Storage and handling of work clothes – an important hygiene consideration for food production companies
4 April, 2019
Healthcare-associated infections, is a challenge for the healthcare sector and involves both a great suffering for the patient and a large cost for the healthcare and society. The only way to minimize the spread of infection is to take control of the healthcare workers’ work clothes and their behavior.
There are many factors behind the existence of HAIs, but all can be summarized in the concept of hygiene. Infections, whether more or less serious, can occur due to shortcomings in cleaning, hand hygiene or the presence of airborne particles during an operation. Textiles that are not handled in a sufficiently controlled manner can also cause HAIs.
When the clean laundry arrives at the customers premises, it is difficult to check how hygienic the handling of the textiles really is. The biggest hygiene risk is the users and how they handle the garments internally.
In the case of manual distribution of textiles, i.e. where the users themselves get their work clothes in a storeroom, there is no control of how many hands have touched a garment, or how long it has actually been there. After 30 days, a clean workwear is no longer classified as hygienic because it collects dust and airborne particles or bacteria.

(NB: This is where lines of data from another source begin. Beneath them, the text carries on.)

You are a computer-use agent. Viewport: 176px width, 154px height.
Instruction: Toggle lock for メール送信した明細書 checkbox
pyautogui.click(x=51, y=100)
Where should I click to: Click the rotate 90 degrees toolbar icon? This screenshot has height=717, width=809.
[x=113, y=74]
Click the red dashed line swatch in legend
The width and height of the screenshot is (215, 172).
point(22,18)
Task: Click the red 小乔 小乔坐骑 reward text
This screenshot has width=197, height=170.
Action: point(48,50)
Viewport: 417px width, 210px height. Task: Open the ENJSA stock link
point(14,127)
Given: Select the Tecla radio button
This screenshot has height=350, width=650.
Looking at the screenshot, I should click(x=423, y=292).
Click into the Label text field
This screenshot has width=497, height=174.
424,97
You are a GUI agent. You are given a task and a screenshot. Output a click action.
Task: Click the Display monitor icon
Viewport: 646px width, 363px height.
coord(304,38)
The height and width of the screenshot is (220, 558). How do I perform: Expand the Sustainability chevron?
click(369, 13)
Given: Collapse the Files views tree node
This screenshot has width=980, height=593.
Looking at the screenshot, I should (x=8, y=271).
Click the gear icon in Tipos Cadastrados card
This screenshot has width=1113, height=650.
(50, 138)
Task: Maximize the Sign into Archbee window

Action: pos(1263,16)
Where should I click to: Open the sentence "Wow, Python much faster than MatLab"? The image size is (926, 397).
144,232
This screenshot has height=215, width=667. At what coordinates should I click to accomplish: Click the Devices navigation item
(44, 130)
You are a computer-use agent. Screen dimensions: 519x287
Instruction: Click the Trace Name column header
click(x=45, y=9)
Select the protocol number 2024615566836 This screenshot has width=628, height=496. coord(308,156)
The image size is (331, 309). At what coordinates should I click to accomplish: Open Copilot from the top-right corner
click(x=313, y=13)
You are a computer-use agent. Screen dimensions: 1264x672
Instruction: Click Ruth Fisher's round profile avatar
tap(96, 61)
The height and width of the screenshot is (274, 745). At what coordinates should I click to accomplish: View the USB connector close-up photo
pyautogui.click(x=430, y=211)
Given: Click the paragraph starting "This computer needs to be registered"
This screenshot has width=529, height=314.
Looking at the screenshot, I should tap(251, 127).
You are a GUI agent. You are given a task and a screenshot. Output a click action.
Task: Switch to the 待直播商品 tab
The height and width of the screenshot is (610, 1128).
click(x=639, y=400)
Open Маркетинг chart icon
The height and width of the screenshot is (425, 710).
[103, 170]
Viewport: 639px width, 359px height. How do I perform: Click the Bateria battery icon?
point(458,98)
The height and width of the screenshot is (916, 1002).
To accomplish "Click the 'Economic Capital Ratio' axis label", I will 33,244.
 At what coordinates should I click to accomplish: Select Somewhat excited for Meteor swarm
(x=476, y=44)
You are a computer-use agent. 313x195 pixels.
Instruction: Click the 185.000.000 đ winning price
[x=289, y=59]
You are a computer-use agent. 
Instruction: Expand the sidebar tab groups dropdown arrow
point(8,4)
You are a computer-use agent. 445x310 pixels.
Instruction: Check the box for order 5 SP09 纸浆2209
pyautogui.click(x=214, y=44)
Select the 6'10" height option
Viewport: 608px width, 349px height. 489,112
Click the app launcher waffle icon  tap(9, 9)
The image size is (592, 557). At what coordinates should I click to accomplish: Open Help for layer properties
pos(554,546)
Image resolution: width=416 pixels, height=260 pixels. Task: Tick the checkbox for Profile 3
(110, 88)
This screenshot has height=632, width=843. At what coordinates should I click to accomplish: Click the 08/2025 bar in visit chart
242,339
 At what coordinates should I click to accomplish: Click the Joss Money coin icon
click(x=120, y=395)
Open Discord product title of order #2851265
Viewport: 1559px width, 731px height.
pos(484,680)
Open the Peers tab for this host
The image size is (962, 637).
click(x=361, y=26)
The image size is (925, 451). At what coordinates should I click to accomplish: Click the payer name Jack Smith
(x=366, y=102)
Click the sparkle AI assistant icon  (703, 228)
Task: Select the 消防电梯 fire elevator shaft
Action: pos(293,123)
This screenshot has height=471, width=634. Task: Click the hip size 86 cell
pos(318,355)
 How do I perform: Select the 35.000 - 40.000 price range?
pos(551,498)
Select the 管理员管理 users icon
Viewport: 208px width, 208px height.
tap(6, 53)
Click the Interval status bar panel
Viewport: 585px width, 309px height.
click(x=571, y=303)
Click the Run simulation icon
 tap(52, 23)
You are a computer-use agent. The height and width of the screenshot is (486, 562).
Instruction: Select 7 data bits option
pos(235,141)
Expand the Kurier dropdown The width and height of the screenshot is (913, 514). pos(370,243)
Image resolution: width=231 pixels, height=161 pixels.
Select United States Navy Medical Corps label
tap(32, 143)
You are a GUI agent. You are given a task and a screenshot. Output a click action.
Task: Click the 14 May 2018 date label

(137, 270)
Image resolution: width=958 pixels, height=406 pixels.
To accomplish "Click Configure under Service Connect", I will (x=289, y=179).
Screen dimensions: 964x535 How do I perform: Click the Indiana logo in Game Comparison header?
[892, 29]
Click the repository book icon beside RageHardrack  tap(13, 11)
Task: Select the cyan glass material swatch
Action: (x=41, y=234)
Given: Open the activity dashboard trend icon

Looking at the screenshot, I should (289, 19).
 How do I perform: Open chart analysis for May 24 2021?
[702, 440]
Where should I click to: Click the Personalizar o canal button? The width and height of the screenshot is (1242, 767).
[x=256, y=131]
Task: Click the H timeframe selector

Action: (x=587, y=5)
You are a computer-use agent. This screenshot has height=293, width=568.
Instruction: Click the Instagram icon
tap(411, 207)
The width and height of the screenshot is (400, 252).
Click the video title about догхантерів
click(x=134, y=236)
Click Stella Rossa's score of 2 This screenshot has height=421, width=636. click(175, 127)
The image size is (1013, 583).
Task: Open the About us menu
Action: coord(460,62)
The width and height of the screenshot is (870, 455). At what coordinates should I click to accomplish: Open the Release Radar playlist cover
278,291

If there is no chip marking and reading of garments, these garments may have been stored for any length of time and thus constitute a risk.
An additional common risk is that the user picks up his favorite items and stores them in his own closet. This can be equally unhygienic as the user can also bring bacteria in from the outside on his own private clothes that are then stored in the same closet as the clean work clothes.
A third risk is that users do not always comply with the hygiene requirements for changing to clean clothes every day. A user may not think that comfort garments or doctor’s coat looks dirty and may then use it for several days in a row.
The only way to minimize infection is to take control of both the textiles and the behavior of the users. An effective textile logistics system reduces the risk of HAIs.
There are different solutions on the market – from room–based solutions to cabinet-based solutions with traceability down to the individual level. The common theme for all types of traceability solutions is that they provide information about how the textiles move. But different systems have different levels of strictness when it comes to controlling users’ behaviors and thus offer different levels of hygiene.
For business with high hygienic demands, the choice of which solution to use depends on how much you are prepared to control the behavior of users. Whichever solution is chosen, hygienic textile management, and even better, textile logistics, can help reduce HAIs and save lives.